CHICAGO, MILWAUKEE & ST. PAUL RAILWAY COMPANY ET AL.
v.
MINNEAPOLIS CIVIC AND COMMERCE ASSOCIATION.

No. 283.

Supreme Court of United States.

Argued May 1, 2, 1918.
Decided June 10, 1918.
ERROR TO THE SUPREME COURT OF THE STATE OF MINNESOTA.

Mr. James B. Sheean and Mr. O.W. Dynes, with whom Mr. F.W. Root, Mr. William H. Norris and Mr. Edward M. Hyzer were on the briefs, for plaintiffs in error.

Mr. Frank J. Morley, with whom Mr. Clifford L. Hilton, Attorney General of the State of Minnesota, and *491 Mr. Lyndon A. Smith were on the briefs, for defendant in error.

MR. JUSTICE CLARKE delivered the opinion of the court.
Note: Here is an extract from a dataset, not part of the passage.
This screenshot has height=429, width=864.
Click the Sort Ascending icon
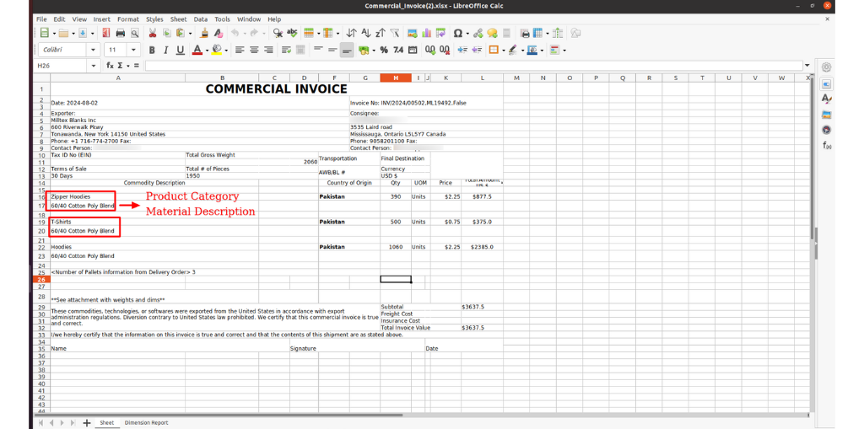pos(365,34)
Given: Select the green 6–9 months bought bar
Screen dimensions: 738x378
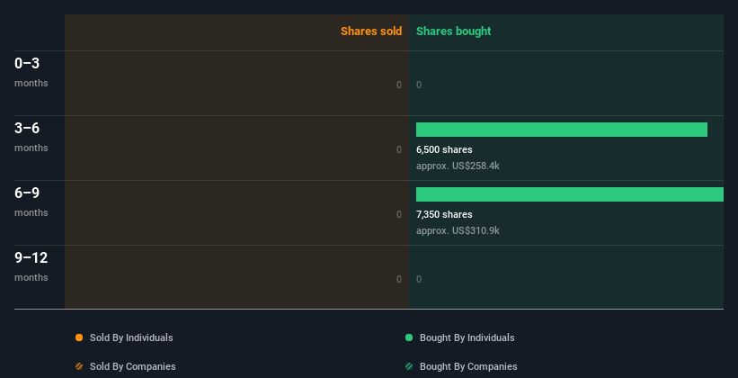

We shall adopt the designation of the parties which is used in the record: the Chicago, Milwaukee & St. Paul Railway Company as the "Milwaukee Company;" the Chicago, St. Paul, Minneapolis & Omaha Railway Company as the "Omaha Company;" the Minneapolis Eastern Railway Company as the "Eastern Company;" the Minneapolis Civic and Commerce Association as the "Civic Association," and the Railroad & Warehouse Commission of the State of Minnesota as the "Commission."

This proceeding originated in a petition filed by the Civic Association with the Commission against the three railway corporations plaintiffs in error, in which it is alleged that the tracks of the Eastern Company are mere switching or terminal facilities, in the City of Minneapolis, of the Milwaukee and Omaha companies, and that an unreasonable extra charge is made for the receipt and delivery of cars over them. The prayer is that the plaintiffs in error be required to treat the tracks of the Eastern Company as if they were a part of the terminal systems of the Milwaukee and Omaha companies, and that they be required to publish and maintain fair and reasonable tariffs applicable to traffic moving over them.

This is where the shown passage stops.